Classical mechanics is introduced beginning with inertial frames and the Galilean transformation, followed by momentum and momentum conservation in collisions, Newton's laws of motion, spring forces, gravitational forces and friction. Differential and integral calculus are used extensively throughout. Work, kinetic energy and potential energy are defined, and energy conservation is discussed in particle motion and collisions. Rotational motion is treated, including angular momentum, torque, cross-products and statics. Other topics include rotating frames, pseudoforces and central-force motion. Simple harmonic and some nonlinear oscillations are discussed, followed by waves on strings, sound and other types of waves, and wave phenomena such as standing waves, beats, two-slit interference, resonance and the Doppler effect.

This course is designed as a “hands on” course. In the words of Thomas Dewey, “Learn by doing.” We will discuss what is going on when we prepare food and what goes on after we consume it. Every day, without a second thought, we pop things into the microwave, toss dinner on the BBQ, heat something up on the stovetop, whip something up with our mixer or run it through our food processor. We heat stuff, we cool stuff and we freeze stuff. We use pots and pans made of cast iron, stainless steel, glass, aluminum and copper. We set temperatures and we set timers. We boil, simmer, braise, caramelize, liquefy, steep, brew and marinate. Did you ever stop to think that there is a method to the madness? Those seemingly abstract concepts of wave mechanics, electricity and magnetism, thermodynamics, statistical mechanics, solid state physics and even quantum mechanics dictate how tasty and healthy your meal ends up being. But what about nutrition and health...? Can we bake our cake and eat it too? It’s all about conservation of energy! In this country we spend in excess of $40 billion dollars a year on dieting and another 2.6 billion on gym memberships. Is this all a scam, a hopeless quest? Consider that 68.8% of US adults are either overweight or obese (CDC). Obesity is a contributing factor is deaths due to heart disease, cancer, stroke, kidney disease and diabetes (CDC). Losing as little as 5 to 7 percent of a person’s total body weight lowers blood pressure, improves sugar levels, and lowers diabetes by nearly 60% in those with pre diabetes (CDC). The average size of a bagel in the US more than doubled between 1983 and 2003 (going from 4 inches in diameter and 140 calories to 6 inches in diameter and 350 calories (National Heart Lung and Blood Institute). At the current rate of increase, yearly obesity related healthcare costs are expected to exceed $300 billion dollars by 2018 — up from the reported $147 billion in 2008. Can we have it all? Can we prepare amazing meals and treats and still retain our health. Take the course and find out!

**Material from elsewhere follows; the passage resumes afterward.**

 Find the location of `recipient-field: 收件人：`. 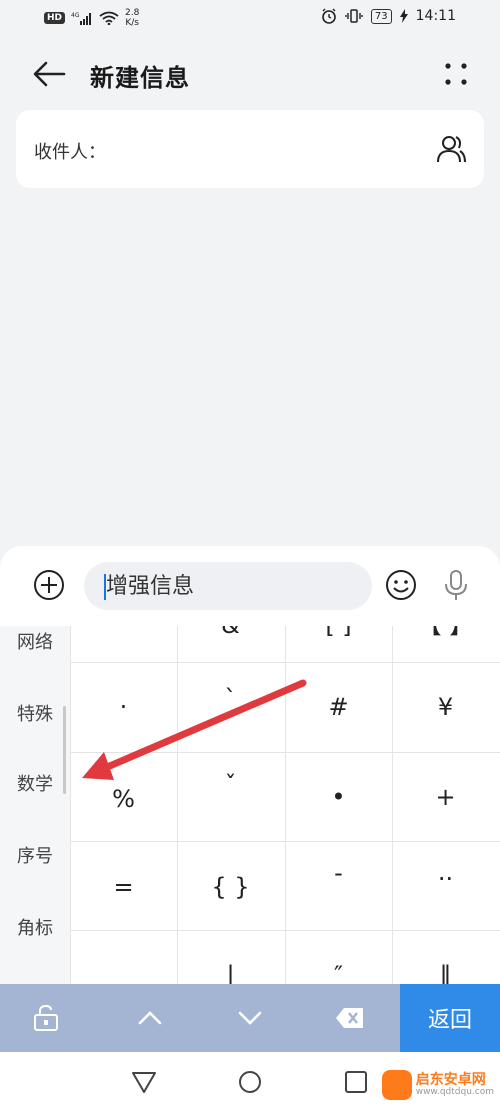

recipient-field: 收件人： is located at coordinates (250, 149).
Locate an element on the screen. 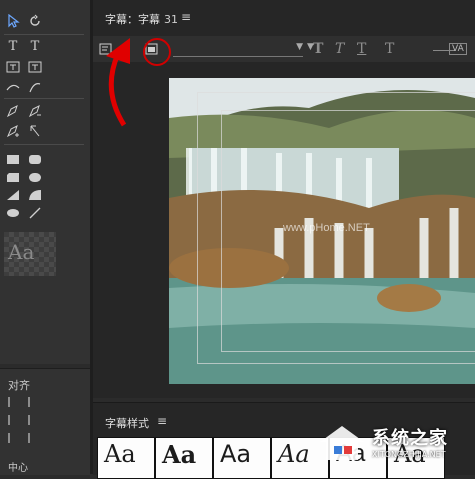 This screenshot has height=479, width=475. italic-button: T is located at coordinates (340, 49).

This course combines mathematical and computational methods that are useful for studying physical systems. Topics include: Linear algebra, Hilbert spaces, the eigenvalue problem and numerical algorithms for solving problems in linear algebra, including various modes of decomposition; Fourier series and transforms, convolution, correlation and numerical methods using fast Fourier transforms; computer simulation methods based on integrating coupled differential equations and also using pseudorandom numbers, including Monte Carlo methods; partial differential equations, separation of variables, Laplace and Poisson equations in various dimensions, the wave equation, and numerical approaches to solution.

Einstein's special theory of relativity is developed from the premises that the laws of physics are the same in all inertial frames and that the speed of light is a constant. The relationship between mass and energy is explored and relativistic collisions analyzed. The families of elementary particles are described and the equivalence principle developed.

An introduction to electricity and magnetism leading to Maxwell's elec­tromagnetic equations in differential and integral form. Selected topics in classical and quantum optics.

A seminar devoted to effective writing strategies and conventions that apply across academic disciplines. The course emphasizes clarity, concision, and coherence in sentences, paragraphs, and arguments.